▶ Work request:
Please repeat only the stretch of records running from the first line through the line that contains "Open today's 2.17 GB download total".

(Pixel coordinate grounding data)
────────

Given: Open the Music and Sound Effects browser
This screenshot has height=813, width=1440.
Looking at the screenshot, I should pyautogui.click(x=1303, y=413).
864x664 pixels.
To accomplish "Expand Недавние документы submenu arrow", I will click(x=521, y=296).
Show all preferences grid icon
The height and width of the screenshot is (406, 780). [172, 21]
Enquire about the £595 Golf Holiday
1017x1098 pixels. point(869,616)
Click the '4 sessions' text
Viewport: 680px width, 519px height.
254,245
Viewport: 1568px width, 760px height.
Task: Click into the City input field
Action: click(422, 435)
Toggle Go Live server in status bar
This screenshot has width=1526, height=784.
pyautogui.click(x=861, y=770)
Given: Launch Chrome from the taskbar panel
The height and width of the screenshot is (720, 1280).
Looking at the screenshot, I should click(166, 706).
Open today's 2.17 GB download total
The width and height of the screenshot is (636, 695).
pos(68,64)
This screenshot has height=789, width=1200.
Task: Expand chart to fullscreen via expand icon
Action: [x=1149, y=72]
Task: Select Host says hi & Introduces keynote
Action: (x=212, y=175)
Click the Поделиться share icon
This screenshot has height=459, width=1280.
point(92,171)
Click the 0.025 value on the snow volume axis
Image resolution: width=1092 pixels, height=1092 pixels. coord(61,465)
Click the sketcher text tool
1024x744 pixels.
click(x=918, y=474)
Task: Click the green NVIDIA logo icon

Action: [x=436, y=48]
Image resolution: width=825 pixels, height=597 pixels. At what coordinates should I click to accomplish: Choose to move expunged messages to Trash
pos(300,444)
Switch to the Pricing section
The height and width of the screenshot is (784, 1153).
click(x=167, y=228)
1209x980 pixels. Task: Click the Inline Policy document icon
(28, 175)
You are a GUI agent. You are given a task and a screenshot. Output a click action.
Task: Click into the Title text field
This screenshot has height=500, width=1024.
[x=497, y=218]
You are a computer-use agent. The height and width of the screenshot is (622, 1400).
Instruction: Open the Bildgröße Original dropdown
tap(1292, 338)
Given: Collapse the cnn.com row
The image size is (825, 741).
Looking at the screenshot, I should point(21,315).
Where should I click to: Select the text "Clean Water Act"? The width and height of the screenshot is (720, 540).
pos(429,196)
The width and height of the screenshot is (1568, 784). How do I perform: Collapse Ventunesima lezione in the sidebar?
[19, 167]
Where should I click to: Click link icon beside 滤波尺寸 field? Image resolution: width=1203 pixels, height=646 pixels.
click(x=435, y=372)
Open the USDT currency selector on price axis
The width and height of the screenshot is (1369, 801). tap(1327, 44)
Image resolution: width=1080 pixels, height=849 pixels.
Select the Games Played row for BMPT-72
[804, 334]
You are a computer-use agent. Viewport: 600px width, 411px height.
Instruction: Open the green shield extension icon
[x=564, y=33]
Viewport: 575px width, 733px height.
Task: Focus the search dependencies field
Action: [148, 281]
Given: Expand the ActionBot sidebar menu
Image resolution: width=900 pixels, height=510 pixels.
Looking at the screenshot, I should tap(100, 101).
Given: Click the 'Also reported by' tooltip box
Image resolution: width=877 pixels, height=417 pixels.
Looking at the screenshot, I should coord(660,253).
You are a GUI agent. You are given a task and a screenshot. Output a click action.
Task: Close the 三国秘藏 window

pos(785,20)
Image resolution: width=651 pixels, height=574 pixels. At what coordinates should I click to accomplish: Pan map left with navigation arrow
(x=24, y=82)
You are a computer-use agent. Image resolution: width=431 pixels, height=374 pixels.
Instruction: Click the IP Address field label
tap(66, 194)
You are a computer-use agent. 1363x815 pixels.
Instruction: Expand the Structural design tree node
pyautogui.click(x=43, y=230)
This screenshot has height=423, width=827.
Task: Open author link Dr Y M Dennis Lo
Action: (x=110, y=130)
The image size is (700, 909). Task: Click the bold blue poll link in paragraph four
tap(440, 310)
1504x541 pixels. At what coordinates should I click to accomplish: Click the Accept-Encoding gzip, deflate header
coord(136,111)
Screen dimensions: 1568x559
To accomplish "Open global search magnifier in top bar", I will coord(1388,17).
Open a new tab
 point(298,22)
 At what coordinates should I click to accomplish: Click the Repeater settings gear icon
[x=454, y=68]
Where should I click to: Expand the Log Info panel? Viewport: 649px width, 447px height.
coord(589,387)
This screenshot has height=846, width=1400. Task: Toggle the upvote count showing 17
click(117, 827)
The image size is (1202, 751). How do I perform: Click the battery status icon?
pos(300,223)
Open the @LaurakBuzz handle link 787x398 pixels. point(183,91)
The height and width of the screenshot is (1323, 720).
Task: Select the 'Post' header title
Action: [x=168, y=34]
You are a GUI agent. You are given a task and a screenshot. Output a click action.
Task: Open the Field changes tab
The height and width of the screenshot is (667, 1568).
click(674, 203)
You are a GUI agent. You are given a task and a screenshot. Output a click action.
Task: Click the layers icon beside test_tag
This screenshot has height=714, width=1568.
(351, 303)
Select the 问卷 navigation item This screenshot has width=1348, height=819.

────────

▶ Problem solution:
Given: Open the Music and Sound Effects browser
This screenshot has height=813, width=1440.
Looking at the screenshot, I should pyautogui.click(x=1303, y=413).
864x664 pixels.
To accomplish "Expand Недавние документы submenu arrow", I will click(x=521, y=296).
Show all preferences grid icon
The height and width of the screenshot is (406, 780). [172, 21]
Enquire about the £595 Golf Holiday
1017x1098 pixels. point(869,616)
Click the '4 sessions' text
Viewport: 680px width, 519px height.
254,245
Viewport: 1568px width, 760px height.
Task: Click into the City input field
Action: click(422, 435)
Toggle Go Live server in status bar
This screenshot has width=1526, height=784.
pyautogui.click(x=861, y=770)
Given: Launch Chrome from the taskbar panel
The height and width of the screenshot is (720, 1280).
Looking at the screenshot, I should click(166, 706).
Open today's 2.17 GB download total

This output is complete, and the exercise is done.